* [TEXT PASSAGE]:
══════

Michael Lewis, Author and Financial Journalist
Michael Lewis is the author of many best sellers, including The Big Short and Boomerang, both set in the global financial crisis, and Liar’s Poker, a Wall Street story based partly on his experience as a Salomon Brothers bond salesman. His next book, The Undoing Project—about the Nobel Prize-winning collaboration of Daniel Kahneman and Amos Tversky on how the human mind works—is due out in December. Mr. Lewis is also a columnist for Bloomberg News and a contributing writer to Vanity Fair.
Contributor: Rodolfo Dall’Orto
A one-on-one conversation between IMF Managing Director Christine Lagarde and financial journalist and best-selling author Michael Lewis on changes in the financial sector, women in high positions in the financial sector, and communication and traction of the IMF’s policy advice.
Key Points:
Changes in the financial sector:
- Lewis noted that, while writing Liar’s Poker in the late 1980s, the financial culture was undergoing a big transformation that had some potentially corrosive features: the decline in partnership structures and the rise of corporations; the rise in complexity of financial instruments, which quickly came to function as a form of opacity; and the rise of the idea that big Wall Street banks were not servicing but trading enterprises. Each of these changes played a very big role going into 2008. There were bad incentives that prompted individuals to do good things for themselves that were bad for the institutions. As a result of regulation, there has been some change in the financial sector since the global financial crisis (e.g., changes in compensation schemes and efforts to reduce proprietary trading in big institutions) but it is not nearly enough to ensure that giant financial institutions do not do harm, and there has not been a decline in the complexity of instruments either. More importantly, the wider public has not been persuaded that changes have happened. Lewis noted that the Bank of England has done much better work than in the United States to change the culture of finance.
Women in high positions in the financial sector:
- While writing The Big Short and Boomerang, Lewis wondered how much better off would all of us be if men had been removed from top positions in financial institutions, noting studies about male overconfidence and its financial effects. He was also struck with how ruthlessly the system treated women who were near power during the financial crisis. He was worried that when a woman is put in a position of prominence in finance, she is put there to take the fall if things go wrong.

══════

* [DATASET]:
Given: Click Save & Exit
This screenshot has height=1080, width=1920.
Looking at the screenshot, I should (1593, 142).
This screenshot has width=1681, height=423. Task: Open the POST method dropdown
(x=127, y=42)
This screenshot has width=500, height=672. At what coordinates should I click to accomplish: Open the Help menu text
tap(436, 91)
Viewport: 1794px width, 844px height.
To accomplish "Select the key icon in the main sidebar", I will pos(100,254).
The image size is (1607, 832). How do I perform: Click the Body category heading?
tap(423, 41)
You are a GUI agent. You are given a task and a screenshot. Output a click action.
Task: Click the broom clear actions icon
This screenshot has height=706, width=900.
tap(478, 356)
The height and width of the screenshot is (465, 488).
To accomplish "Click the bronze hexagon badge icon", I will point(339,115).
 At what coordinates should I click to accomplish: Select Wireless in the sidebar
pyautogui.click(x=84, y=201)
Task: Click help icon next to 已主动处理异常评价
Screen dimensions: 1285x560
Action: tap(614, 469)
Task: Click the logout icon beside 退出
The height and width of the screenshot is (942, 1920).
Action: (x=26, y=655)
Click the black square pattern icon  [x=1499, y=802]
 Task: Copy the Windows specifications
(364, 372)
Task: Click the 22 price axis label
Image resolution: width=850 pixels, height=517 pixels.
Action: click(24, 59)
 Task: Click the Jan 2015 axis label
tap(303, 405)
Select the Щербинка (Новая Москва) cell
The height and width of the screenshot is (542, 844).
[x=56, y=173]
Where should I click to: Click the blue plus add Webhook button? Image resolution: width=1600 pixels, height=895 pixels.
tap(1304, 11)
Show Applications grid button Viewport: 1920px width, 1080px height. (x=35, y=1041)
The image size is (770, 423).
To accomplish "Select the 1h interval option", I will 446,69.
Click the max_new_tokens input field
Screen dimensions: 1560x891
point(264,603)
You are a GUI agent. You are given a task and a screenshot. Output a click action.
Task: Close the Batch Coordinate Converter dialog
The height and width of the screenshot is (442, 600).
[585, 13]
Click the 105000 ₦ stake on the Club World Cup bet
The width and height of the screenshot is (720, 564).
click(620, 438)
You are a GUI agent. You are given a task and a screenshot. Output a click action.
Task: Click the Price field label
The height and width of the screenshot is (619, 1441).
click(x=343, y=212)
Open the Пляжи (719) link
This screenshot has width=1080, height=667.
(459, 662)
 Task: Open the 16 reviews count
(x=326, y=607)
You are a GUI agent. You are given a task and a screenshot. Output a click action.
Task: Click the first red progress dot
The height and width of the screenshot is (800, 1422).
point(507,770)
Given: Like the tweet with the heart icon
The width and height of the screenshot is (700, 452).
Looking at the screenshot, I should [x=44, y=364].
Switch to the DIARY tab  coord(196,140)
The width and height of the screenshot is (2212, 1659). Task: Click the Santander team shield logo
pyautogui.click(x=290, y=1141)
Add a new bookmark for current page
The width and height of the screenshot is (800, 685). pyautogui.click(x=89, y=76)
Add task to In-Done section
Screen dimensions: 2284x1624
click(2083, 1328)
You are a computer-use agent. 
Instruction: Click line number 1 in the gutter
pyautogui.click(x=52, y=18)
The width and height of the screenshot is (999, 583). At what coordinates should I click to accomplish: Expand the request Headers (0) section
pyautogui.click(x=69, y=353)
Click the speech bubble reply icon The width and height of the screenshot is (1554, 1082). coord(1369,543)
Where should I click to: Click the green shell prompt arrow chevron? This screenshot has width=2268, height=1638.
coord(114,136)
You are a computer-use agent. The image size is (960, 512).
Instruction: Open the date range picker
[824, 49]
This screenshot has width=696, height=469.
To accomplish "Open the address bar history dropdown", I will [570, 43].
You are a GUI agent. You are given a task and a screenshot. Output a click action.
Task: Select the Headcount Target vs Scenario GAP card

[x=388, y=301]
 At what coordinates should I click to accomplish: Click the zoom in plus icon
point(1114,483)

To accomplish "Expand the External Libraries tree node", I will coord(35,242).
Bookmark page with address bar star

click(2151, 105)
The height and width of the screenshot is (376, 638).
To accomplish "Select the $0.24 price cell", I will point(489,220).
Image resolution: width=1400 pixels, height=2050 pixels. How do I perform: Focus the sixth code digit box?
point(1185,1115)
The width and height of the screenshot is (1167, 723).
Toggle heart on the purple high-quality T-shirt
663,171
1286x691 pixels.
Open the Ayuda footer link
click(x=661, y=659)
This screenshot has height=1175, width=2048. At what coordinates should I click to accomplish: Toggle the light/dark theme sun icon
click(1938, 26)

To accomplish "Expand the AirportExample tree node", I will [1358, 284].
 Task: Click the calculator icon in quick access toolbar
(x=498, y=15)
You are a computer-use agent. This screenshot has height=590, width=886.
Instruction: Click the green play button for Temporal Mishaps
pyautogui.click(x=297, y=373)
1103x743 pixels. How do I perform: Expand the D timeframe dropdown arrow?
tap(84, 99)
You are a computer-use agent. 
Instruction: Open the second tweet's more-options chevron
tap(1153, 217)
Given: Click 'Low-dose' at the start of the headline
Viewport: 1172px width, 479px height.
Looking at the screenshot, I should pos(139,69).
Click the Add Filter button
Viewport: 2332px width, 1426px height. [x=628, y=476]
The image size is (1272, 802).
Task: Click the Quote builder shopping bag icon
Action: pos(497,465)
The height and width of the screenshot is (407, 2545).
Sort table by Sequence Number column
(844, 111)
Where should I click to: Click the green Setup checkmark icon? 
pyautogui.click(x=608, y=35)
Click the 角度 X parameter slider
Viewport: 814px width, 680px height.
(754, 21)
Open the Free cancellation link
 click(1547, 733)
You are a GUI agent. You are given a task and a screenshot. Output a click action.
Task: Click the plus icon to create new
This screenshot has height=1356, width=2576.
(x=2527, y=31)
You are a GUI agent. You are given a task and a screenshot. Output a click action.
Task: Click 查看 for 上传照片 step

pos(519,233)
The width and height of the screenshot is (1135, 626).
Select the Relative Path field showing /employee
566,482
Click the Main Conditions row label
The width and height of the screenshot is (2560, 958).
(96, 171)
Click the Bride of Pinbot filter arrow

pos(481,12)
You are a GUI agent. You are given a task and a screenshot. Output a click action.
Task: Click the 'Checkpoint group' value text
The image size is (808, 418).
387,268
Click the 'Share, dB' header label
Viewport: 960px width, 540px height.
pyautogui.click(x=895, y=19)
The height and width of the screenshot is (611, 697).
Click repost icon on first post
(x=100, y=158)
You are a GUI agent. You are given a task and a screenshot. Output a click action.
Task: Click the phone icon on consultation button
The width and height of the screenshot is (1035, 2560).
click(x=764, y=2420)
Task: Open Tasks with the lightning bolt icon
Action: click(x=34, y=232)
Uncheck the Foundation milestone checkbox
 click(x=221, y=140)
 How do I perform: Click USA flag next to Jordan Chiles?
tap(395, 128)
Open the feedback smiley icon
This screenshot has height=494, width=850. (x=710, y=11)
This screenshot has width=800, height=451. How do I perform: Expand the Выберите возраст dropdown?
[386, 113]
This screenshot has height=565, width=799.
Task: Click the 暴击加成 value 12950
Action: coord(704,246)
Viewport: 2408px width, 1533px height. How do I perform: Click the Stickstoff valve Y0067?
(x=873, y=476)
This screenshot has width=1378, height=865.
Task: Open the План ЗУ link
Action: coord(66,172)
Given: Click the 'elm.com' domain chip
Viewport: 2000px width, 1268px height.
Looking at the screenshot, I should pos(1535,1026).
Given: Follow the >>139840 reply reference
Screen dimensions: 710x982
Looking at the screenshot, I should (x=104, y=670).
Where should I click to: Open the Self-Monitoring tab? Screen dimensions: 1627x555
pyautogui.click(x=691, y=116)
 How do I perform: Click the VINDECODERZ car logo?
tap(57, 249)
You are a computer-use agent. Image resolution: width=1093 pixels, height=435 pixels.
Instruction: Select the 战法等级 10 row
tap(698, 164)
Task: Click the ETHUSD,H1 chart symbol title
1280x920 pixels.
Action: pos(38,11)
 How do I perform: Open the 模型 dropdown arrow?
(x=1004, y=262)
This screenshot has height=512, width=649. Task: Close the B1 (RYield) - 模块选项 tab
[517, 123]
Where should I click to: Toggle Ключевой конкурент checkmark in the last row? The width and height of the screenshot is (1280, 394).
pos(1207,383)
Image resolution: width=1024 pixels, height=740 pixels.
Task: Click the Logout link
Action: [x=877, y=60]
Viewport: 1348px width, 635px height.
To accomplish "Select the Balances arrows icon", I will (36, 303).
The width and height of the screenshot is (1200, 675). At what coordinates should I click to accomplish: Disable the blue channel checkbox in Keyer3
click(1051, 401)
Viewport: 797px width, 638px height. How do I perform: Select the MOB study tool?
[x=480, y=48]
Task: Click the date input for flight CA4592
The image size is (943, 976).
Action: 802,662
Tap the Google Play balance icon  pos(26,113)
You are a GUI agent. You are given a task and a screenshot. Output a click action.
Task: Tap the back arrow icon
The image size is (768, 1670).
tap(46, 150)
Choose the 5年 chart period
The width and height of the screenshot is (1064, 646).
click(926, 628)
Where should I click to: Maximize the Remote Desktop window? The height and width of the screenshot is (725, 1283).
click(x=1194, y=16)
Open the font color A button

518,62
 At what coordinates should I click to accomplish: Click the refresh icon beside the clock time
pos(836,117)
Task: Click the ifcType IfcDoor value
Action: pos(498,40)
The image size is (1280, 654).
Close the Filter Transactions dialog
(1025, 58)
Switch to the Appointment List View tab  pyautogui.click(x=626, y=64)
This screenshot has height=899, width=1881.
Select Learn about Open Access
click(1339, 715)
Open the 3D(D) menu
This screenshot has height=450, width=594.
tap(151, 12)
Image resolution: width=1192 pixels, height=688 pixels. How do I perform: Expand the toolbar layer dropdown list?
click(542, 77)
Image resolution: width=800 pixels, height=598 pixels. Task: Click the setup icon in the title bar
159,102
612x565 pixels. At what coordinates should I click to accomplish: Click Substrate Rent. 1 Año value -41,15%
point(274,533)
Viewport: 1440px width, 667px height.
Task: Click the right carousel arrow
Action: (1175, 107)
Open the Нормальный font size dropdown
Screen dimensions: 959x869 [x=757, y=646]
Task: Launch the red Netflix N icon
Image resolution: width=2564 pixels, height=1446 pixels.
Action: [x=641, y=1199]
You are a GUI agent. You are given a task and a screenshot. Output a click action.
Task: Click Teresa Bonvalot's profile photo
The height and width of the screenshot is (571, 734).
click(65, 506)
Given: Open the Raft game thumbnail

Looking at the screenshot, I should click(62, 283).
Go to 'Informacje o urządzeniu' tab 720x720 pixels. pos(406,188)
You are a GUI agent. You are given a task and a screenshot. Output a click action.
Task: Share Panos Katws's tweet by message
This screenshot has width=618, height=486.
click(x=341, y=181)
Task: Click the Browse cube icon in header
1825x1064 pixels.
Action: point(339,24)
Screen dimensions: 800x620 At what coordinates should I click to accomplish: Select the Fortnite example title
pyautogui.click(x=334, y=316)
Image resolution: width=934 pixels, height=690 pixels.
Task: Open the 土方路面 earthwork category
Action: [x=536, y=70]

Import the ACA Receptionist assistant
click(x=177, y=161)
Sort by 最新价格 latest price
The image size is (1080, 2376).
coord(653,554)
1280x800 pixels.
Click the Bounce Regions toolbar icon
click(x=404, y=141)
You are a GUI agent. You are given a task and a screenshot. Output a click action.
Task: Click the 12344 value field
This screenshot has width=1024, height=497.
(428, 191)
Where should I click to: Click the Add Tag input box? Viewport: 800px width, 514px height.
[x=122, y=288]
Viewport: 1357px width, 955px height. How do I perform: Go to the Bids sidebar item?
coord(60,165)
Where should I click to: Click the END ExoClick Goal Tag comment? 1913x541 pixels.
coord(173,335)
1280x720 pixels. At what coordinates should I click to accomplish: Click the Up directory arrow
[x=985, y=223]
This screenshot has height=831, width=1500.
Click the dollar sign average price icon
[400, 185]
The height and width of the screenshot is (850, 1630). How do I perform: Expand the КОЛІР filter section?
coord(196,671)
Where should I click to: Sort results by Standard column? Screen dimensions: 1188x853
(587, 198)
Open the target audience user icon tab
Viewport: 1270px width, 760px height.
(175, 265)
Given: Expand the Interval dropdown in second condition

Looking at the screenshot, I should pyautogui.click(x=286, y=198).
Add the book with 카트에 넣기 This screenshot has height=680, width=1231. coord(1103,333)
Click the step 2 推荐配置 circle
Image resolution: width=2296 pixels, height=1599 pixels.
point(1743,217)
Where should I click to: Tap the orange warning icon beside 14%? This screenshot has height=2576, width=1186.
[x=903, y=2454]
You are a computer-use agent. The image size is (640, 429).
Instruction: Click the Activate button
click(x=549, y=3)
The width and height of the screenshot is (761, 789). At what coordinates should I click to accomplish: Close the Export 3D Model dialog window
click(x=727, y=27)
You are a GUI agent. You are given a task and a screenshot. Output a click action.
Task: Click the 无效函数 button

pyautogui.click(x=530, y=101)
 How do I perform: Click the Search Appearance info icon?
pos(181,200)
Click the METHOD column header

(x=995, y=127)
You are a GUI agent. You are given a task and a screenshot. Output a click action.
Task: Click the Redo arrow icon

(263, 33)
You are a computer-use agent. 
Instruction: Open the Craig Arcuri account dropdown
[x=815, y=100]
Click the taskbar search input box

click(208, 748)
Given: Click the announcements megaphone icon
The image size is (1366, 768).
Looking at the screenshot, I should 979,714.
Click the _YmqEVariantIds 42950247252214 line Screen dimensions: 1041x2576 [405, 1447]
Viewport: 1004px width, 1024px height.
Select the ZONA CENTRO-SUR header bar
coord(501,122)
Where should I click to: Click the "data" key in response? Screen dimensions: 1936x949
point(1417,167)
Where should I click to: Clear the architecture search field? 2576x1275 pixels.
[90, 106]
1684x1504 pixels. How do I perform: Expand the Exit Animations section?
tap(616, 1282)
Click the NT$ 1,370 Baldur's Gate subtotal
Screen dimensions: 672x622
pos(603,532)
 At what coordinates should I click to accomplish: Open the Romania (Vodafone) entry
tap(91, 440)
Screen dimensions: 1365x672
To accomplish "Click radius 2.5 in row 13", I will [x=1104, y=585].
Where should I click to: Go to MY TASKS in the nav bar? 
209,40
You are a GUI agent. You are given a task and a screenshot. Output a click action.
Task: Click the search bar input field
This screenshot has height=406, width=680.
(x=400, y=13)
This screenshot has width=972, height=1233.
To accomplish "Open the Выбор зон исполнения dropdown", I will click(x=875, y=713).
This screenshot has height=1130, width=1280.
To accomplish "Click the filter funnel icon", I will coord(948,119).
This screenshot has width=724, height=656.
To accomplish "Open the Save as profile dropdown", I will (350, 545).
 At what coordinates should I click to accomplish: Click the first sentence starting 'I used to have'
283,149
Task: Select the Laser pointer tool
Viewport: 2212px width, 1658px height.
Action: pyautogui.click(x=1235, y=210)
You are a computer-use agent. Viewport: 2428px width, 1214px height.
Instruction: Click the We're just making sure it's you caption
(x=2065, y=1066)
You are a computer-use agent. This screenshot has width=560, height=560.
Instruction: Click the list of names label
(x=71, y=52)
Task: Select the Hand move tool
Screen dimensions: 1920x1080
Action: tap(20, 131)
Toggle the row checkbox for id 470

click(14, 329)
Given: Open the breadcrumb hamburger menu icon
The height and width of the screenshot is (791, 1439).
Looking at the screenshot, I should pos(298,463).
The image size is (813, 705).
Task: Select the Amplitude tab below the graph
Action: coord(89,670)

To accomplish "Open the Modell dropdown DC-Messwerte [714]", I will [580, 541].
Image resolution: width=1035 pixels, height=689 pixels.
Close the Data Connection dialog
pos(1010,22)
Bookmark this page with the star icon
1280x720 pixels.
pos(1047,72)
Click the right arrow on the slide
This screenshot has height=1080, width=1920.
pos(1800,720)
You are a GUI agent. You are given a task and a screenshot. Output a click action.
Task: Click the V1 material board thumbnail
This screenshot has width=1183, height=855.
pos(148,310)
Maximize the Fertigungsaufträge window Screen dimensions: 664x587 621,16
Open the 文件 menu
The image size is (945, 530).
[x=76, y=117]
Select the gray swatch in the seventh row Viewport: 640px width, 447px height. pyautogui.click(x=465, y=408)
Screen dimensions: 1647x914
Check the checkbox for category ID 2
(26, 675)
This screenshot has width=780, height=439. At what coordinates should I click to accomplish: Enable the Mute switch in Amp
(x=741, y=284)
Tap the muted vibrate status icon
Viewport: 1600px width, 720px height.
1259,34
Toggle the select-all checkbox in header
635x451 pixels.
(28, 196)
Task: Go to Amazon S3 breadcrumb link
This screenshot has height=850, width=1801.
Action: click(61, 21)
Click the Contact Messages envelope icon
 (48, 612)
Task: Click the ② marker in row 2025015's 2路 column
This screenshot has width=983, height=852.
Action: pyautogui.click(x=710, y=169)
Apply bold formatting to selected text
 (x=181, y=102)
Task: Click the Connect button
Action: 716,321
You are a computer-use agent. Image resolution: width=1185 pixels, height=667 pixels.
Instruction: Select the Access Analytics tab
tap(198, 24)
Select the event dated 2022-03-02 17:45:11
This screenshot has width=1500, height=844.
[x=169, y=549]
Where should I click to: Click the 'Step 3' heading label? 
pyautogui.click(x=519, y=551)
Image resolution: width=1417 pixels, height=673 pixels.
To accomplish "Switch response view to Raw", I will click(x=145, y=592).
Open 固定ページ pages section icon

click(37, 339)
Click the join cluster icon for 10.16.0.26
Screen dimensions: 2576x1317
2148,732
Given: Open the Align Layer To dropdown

══════

* [GIVEN PROBLEM]:
Using the text about Michael Lewis, answer the following:
(a) At which firm did Lewis work as a bond salesman?
(b) Which institution did Lewis say has done much better work than in the United States to change the culture of finance?
(c) According to Lewis's worry, why is a woman put in a position of prominence in finance?

* [SOLUTION BELOW]:
(a) Salomon Brothers
(b) The Bank of England
(c) To take the fall if things go wrong